The anniversary of Borges' death just passed -- got me thinking of a couple of things, principally that I should get back to my translation of Réquiem by Slavko Zupcic (in which Zupcic "accidentally" kills Borges); and also about which Borges fictions would be the best ones to start out with for a new reader. (This thanks to a Facebook post of Matt Dickerson's, in which he suggested "The Library of Babel" as a starting point.)

I was thinking there might be a good argument for starting off with any of:

  • "Tlön, Ukbar, Orbis Tertius" -- Donald Taylor mentioned in that thread that he had not yet read the story of "The Library of Babel" but he appreciated the puzzle of it -- I think Tlön and Babel and the other stories in Garden of Forking Paths (part I of Ficciones) are a great starting point if you are primarily interested (or even "strongly interested") in the intellectual-puzzles aspect of Borges' work.
  • "Funes, His Memory" -- this was the first thing I thought of, because I had read it quite recently and been really taken with the quality of Borges' voice and of his narrative.

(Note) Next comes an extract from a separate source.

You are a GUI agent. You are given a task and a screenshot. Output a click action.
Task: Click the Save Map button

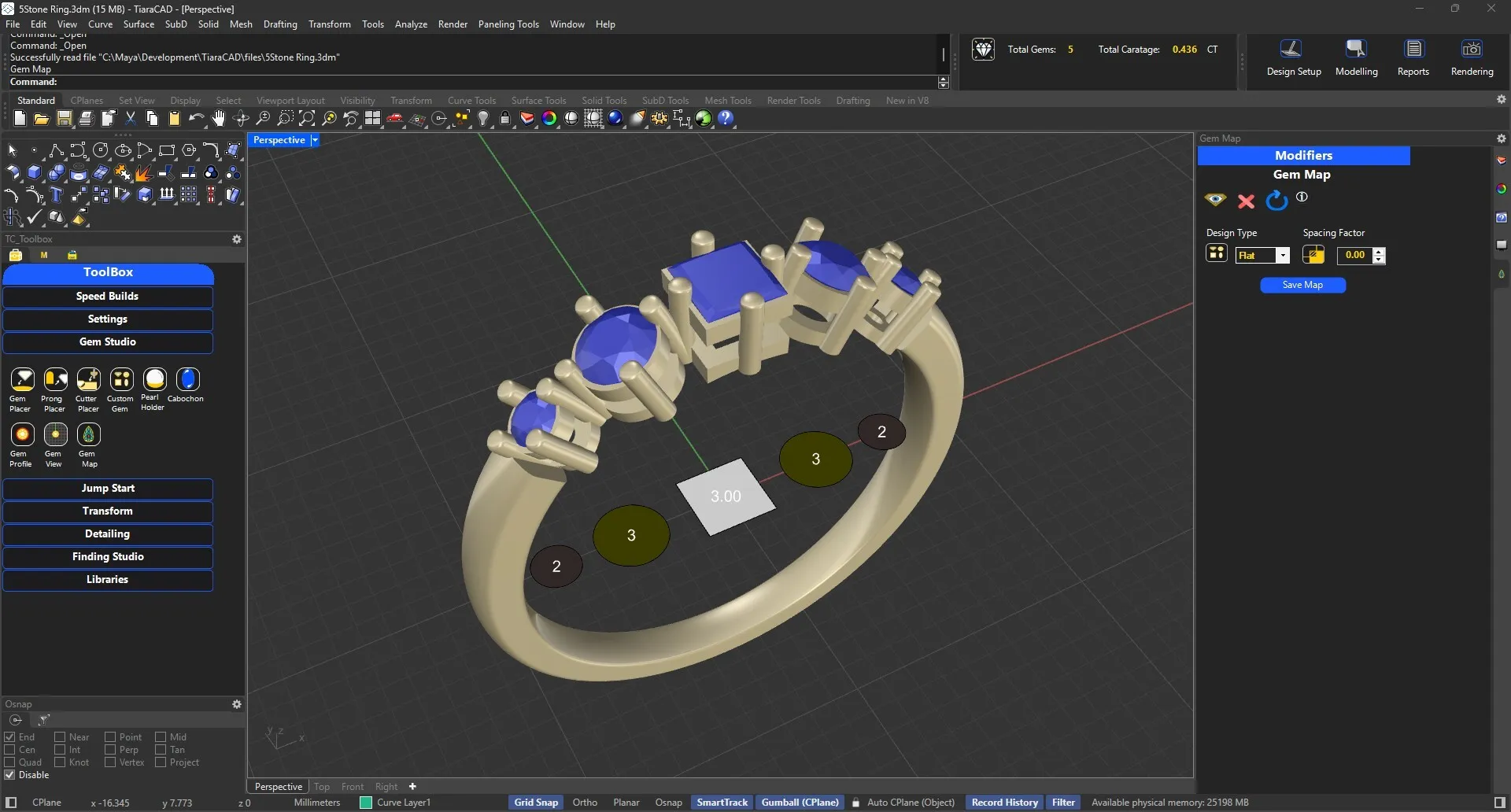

This is the first story in Artifices, which is part II of Ficciones and postdates part I by three years. Drawing of character is much stronger here than in any of his earlier stories.
  • "The Immortal" -- This is the first story in The Aleph, published 5 years after Ficciones. A wonderful, wonderful story and a good introduction to the role of time and of infinity in Borges' fictions.
In the end I would probably go with "Tlön, Uqbar, Orbis Tertius" just because having it be one's first taste of Borges seems like a sort of canonical experience among people I know who like his work. But probably would suggest that my interlocutor skip ahead to some later work next instead of reading straight through The Garden of Forking Paths. Certainly I would recommend either starting with the translations in Collected Fictions or with those in Labyrinths.

(Of course I am hoping the person I am recommending these stories to will feel moved to read much more of his work -- these three stories seem sort of like good vehicles for figuring out if you are interested in reading more, I don't by any means think that these three stories in isolation would be particularly enlightening.)